Arpangel wrote: ↑Sun Nov 10, 2024 11:05 am
roundabouts?
ef37a wrote: ↑Sun Nov 10, 2024 11:59 am
In our usual ROUNDABOUT
Roundabout you say.
Yes shirley would made brilliant tunes songs if they used any gear even berry were berry around then. https://m.youtube.com/watch?v=QOrrNM4md ... dCB5ZXM%3D
The opening Acoustic Guitar still shivers me timbers.
Steve Howe reportedly had Marshall Supa Fuzz.
ef37a wrote: ↑Sun Nov 10, 2024 7:24 am
Do not be fooled people. "True Bypass" is just a way to make things a little cheaper and charge you more for the privilege!
Dave.
I'm not. My first pedal after my wah is a JRockett Archer with that lovely Klon Centaur buffer permanently in circuit.
ef37a wrote: ↑Sun Nov 10, 2024 7:24 am
Do not be fooled people. "True Bypass" is just a way to make things a little cheaper and charge you more for the privilege!
Dave.
I'm not. My first pedal after my wah is a JRockett Archer with that lovely Klon Centaur buffer permanently in circuit.

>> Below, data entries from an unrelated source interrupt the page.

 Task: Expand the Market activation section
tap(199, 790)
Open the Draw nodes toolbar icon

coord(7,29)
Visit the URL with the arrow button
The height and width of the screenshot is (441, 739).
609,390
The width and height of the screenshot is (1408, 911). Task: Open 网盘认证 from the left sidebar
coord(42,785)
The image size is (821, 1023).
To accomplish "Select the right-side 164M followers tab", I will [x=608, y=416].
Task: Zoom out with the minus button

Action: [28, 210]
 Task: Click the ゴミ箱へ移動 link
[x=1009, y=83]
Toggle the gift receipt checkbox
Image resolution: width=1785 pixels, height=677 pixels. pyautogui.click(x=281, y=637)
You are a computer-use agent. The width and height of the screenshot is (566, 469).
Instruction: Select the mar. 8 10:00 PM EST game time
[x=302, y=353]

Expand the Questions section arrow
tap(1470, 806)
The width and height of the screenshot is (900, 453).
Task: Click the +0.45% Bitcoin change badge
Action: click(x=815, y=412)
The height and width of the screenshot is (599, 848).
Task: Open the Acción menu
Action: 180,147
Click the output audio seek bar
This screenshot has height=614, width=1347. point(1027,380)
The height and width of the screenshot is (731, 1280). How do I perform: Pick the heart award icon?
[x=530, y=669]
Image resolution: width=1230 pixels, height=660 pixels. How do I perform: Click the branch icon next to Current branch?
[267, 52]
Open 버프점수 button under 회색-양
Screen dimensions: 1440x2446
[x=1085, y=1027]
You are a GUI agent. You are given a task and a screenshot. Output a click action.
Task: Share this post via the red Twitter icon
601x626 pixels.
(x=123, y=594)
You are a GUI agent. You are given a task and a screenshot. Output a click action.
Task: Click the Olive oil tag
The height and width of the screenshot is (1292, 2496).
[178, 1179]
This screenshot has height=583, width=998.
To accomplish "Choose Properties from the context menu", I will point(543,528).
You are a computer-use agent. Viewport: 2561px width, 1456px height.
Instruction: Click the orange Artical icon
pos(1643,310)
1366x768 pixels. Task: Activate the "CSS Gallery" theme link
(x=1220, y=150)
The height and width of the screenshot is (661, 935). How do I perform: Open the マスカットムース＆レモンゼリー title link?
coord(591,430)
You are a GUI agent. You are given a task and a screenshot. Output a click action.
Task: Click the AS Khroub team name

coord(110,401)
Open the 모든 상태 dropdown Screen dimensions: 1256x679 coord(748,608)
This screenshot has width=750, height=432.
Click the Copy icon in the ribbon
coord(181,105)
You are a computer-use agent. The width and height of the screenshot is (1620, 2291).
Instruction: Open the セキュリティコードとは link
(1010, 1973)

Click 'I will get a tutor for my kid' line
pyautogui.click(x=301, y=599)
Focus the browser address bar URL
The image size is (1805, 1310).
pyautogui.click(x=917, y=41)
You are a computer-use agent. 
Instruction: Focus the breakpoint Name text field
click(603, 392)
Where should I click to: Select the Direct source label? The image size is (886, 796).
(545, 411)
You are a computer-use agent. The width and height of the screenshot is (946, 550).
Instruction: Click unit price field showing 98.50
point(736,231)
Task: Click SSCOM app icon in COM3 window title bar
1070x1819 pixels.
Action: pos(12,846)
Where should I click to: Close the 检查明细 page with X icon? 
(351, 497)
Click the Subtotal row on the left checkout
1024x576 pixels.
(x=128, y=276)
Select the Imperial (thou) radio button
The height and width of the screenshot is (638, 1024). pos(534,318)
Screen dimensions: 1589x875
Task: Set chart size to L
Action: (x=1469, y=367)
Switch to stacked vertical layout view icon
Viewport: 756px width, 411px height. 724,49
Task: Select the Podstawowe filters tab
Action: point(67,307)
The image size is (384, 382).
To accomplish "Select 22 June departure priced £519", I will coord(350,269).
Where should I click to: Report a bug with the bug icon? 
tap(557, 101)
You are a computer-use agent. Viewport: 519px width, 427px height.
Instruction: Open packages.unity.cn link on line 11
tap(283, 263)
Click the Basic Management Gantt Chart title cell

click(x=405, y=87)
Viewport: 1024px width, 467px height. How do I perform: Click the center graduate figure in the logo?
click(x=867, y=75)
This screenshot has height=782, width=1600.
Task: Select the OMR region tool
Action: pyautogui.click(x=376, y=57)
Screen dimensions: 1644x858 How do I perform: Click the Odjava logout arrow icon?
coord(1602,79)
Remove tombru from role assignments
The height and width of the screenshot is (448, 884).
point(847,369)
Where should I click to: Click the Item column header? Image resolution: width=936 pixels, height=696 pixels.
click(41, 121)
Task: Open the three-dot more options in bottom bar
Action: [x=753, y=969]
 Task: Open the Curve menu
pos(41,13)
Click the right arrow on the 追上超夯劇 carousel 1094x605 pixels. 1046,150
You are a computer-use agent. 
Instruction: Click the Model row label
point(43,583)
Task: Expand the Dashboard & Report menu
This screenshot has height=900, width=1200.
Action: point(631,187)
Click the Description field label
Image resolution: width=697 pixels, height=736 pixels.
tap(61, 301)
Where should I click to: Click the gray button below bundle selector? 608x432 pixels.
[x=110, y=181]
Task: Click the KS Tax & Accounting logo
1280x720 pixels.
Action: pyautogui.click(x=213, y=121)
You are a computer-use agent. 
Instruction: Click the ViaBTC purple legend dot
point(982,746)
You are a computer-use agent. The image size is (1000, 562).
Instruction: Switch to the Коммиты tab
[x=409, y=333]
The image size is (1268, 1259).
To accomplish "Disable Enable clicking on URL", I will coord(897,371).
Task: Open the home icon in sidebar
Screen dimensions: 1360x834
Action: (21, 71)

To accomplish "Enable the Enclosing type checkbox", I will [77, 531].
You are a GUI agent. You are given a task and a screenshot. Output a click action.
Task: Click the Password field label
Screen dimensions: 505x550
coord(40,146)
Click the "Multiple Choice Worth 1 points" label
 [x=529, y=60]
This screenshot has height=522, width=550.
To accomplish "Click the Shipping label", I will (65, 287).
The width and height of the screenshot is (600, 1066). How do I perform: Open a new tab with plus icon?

Ha! Not that £4,600 Klon I just found on Ebay I trust? My warning was not aimed at you friend just a comment for any newbs looking in. Of course, if every pedal maker fitted a front and back end buffer, (where appropriate, i.e. almost always) it would add but a few cents to the cost and save peeps buying a extra bolt on device.
In the 'Ball of Chalk, Piece of String' world of guitar electronics the TL072 and its ilk is more than good enough.
ef37a wrote: ↑Sun Nov 10, 2024 7:24 am
Do not be fooled people. "True Bypass" is just a way to make things a little cheaper and charge you more for the privilege!
Dave.
I'm not. My first pedal after my wah is a JRockett Archer with that lovely Klon Centaur buffer permanently in circuit.
Ha! Not that £4,600 Klon I just found on Ebay I trust? My warning was not aimed at you friend just a comment for any newbs looking in. Of course, if every pedal maker fitted a front and back end buffer, (where appropriate, i.e. almost always) it would add but a few cents to the cost and save peeps buying a extra bolt on device.
In the 'Ball of Chalk, Piece of String' world of guitar electronics the TL072 and its ilk is more than good enough.
Dave.
How can anyone charge £4,600 just for "adding" distortion, I can do that with any piece of gear I’ve got, just by overloading it, I think were going back to the days when musicians were a lot more gullible than they are now..
Really Tony? I think they were somewhat less gullible back in the day. A Fuzz Face or Tone Bender probably cost around 25 quid back then and even allowing for inflation that still only stacks up to around £400 today.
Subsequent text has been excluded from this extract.